Some records
::::::::::

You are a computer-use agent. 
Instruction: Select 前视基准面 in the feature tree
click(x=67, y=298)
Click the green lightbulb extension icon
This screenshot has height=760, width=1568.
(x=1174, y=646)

::::::::::

### STATED TASK
Repeat the material above word for word.

### RESULT
You are a computer-use agent. 
Instruction: Select 前视基准面 in the feature tree
click(x=67, y=298)
Click the green lightbulb extension icon
This screenshot has height=760, width=1568.
(x=1174, y=646)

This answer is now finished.